▶ AIM OF THE EXERCISE
Leave the pictures aside and give back every entry below word for word.

DATA TO EXAMINE: Begin

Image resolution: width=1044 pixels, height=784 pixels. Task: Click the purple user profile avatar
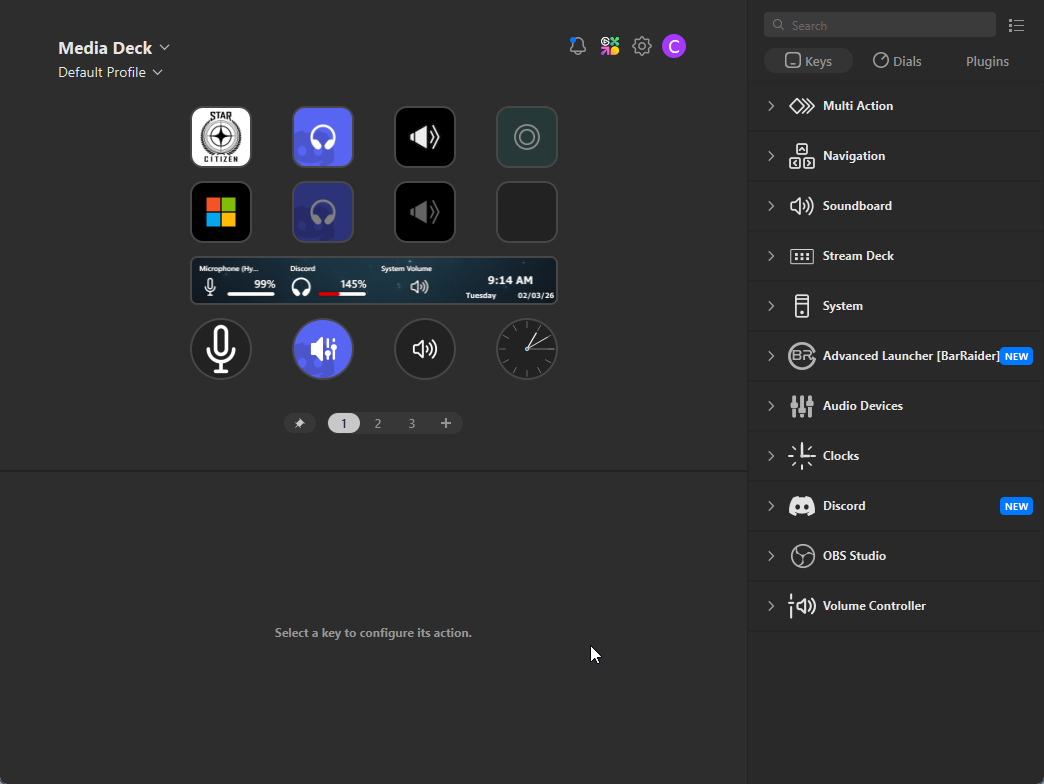coord(674,46)
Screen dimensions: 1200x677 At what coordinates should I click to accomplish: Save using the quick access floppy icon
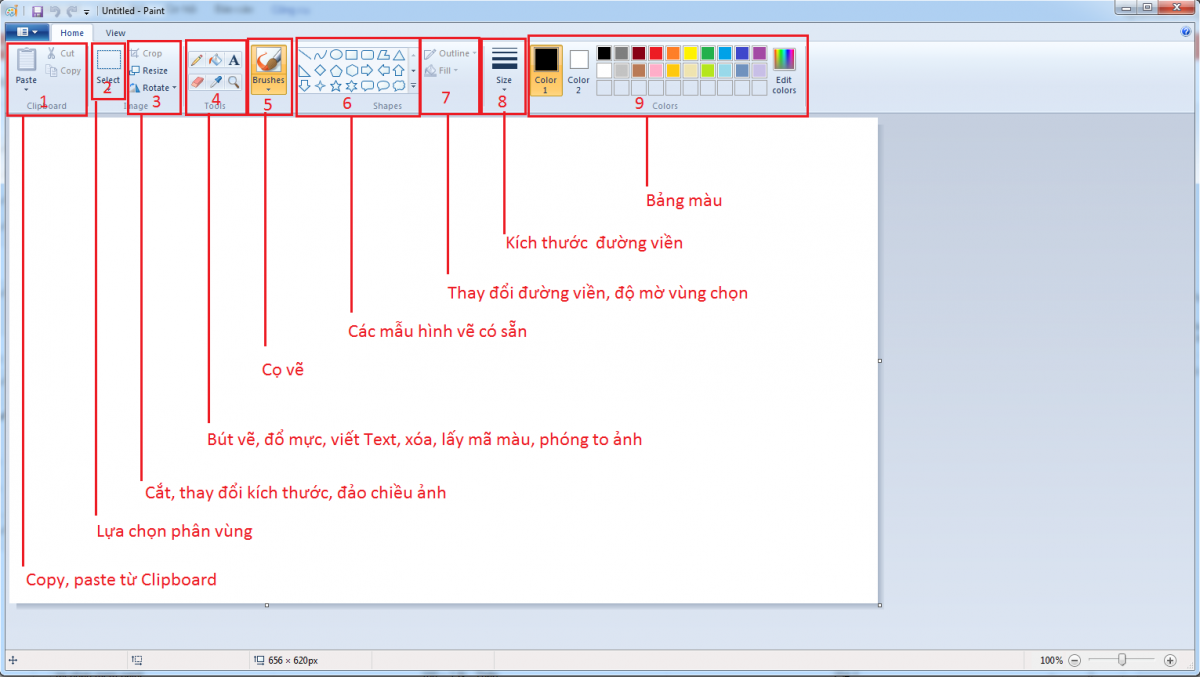(x=37, y=11)
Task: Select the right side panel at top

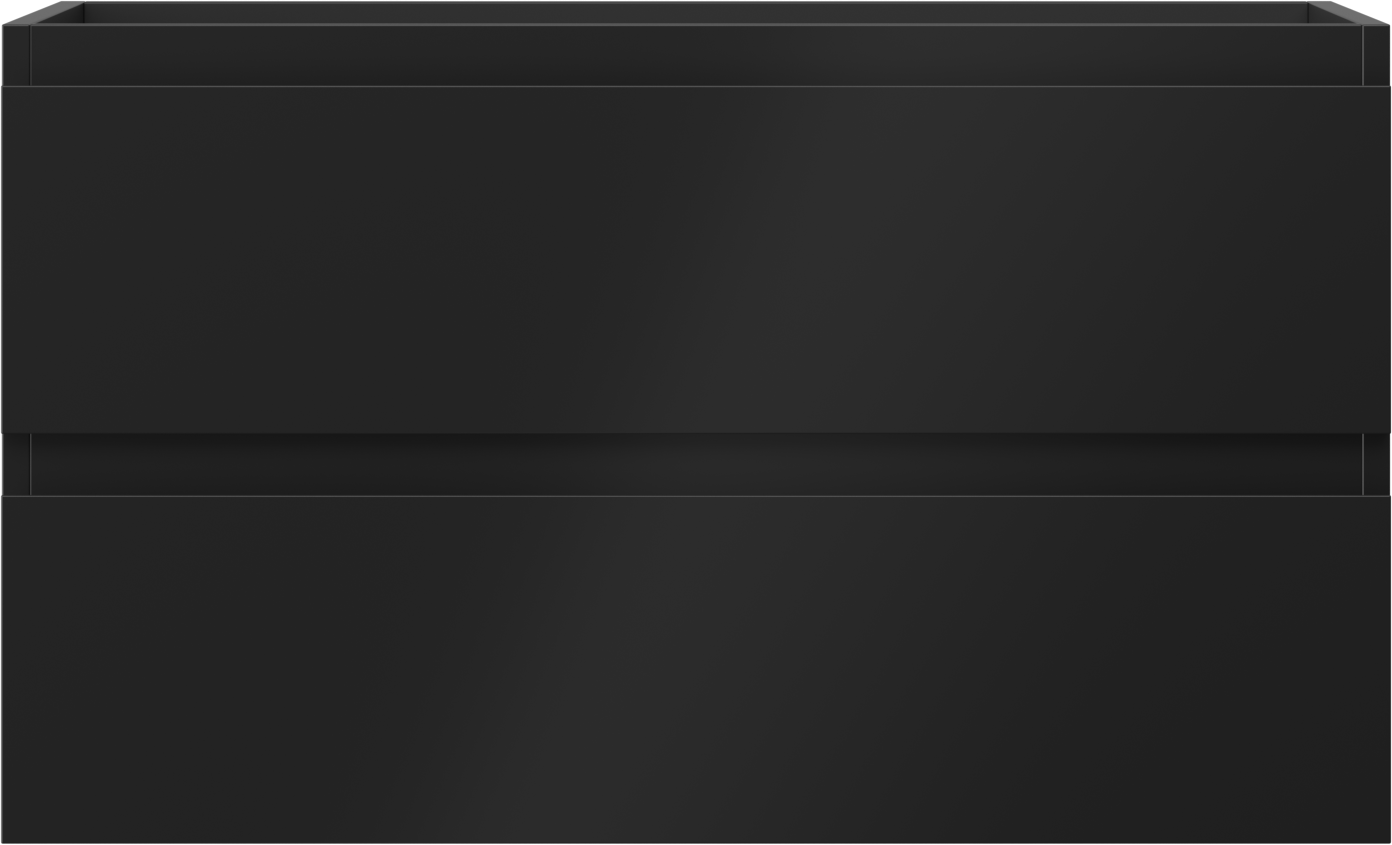Action: [x=1376, y=55]
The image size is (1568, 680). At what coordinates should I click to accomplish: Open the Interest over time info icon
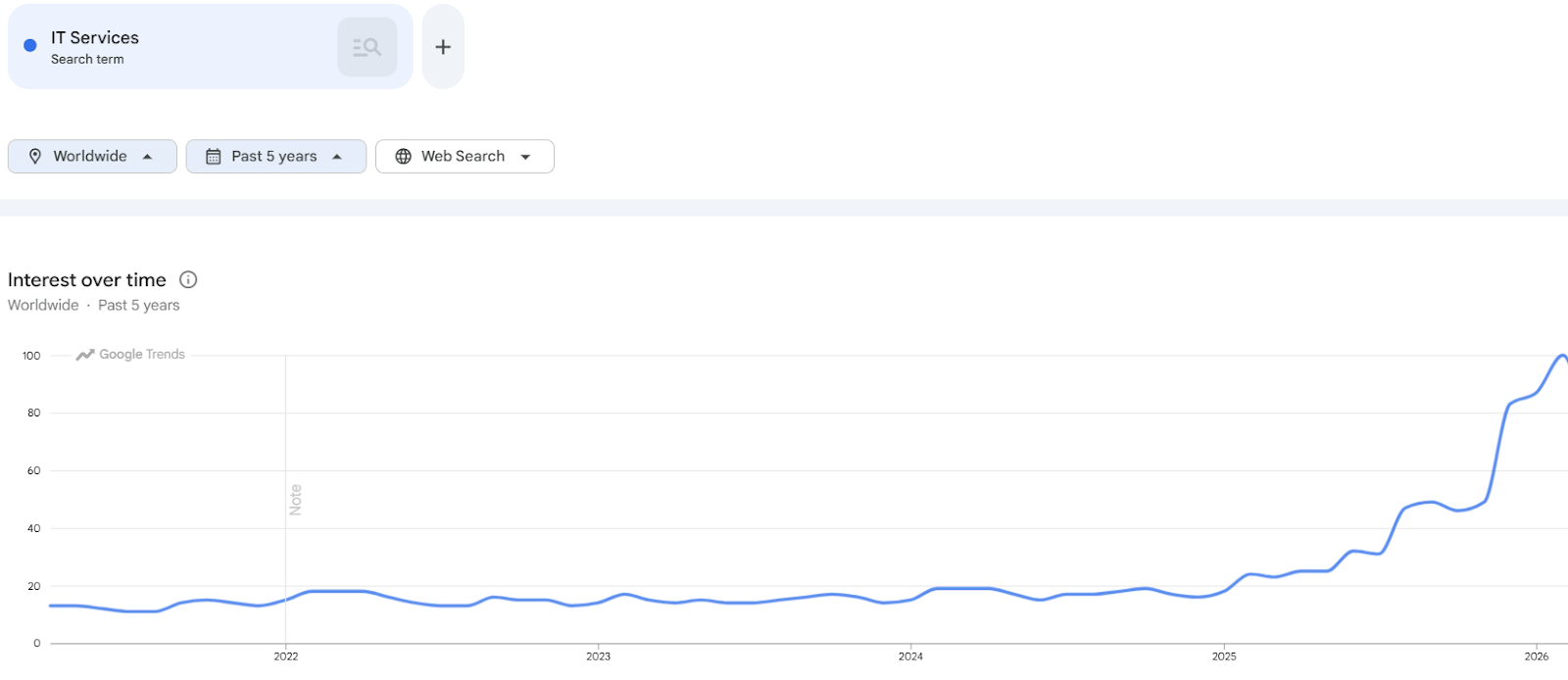[x=188, y=280]
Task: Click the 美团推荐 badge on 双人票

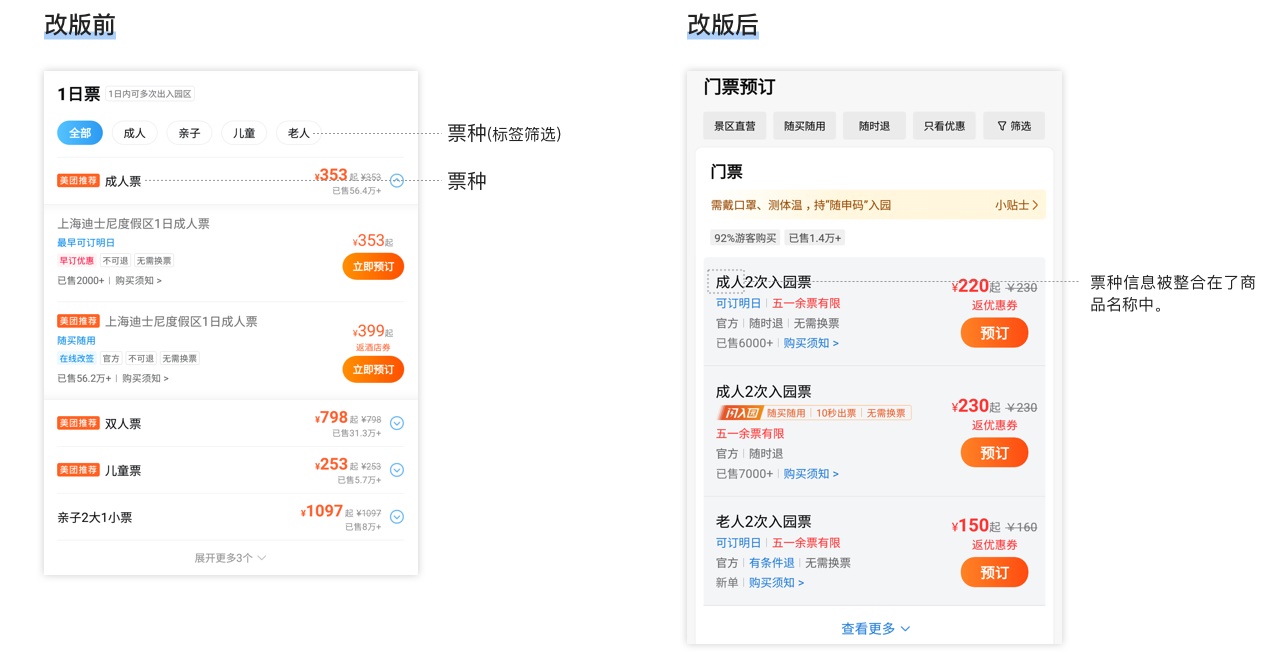Action: (78, 423)
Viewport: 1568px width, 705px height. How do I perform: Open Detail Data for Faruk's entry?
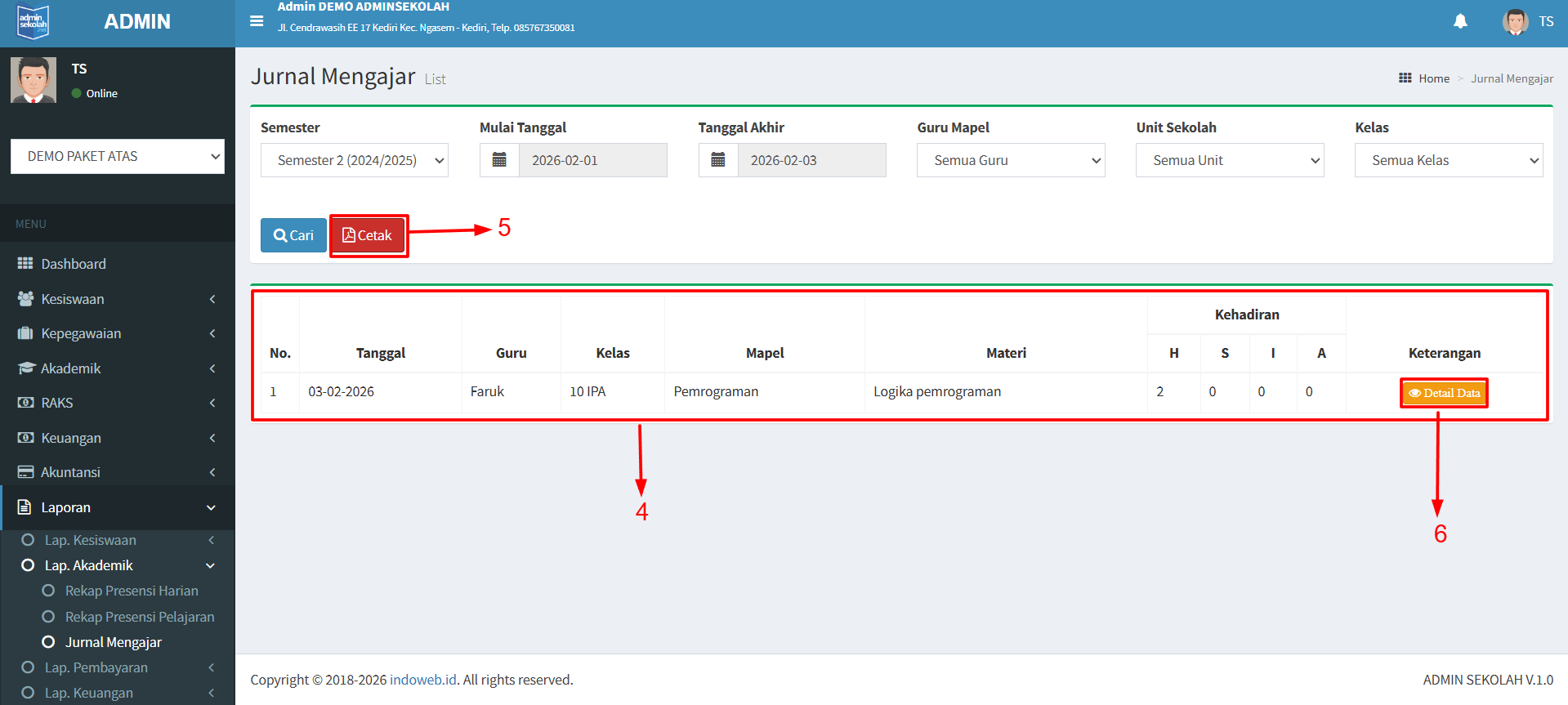[x=1444, y=393]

DATA TO EXAMINE: End

▶ ANSWER BOX
Image resolution: width=1044 pixels, height=784 pixels. Task: Click the purple user profile avatar
coord(674,46)
Screen dimensions: 1200x677 At what coordinates should I click to accomplish: Save using the quick access floppy icon
(x=37, y=11)
Task: Select the right side panel at top

Action: [x=1376, y=55]
The image size is (1568, 680). At what coordinates should I click to accomplish: Open the Interest over time info icon
[x=188, y=280]
Task: Click the 美团推荐 badge on 双人票

Action: (78, 423)
Viewport: 1568px width, 705px height. How do I perform: Open Detail Data for Faruk's entry?
[x=1444, y=393]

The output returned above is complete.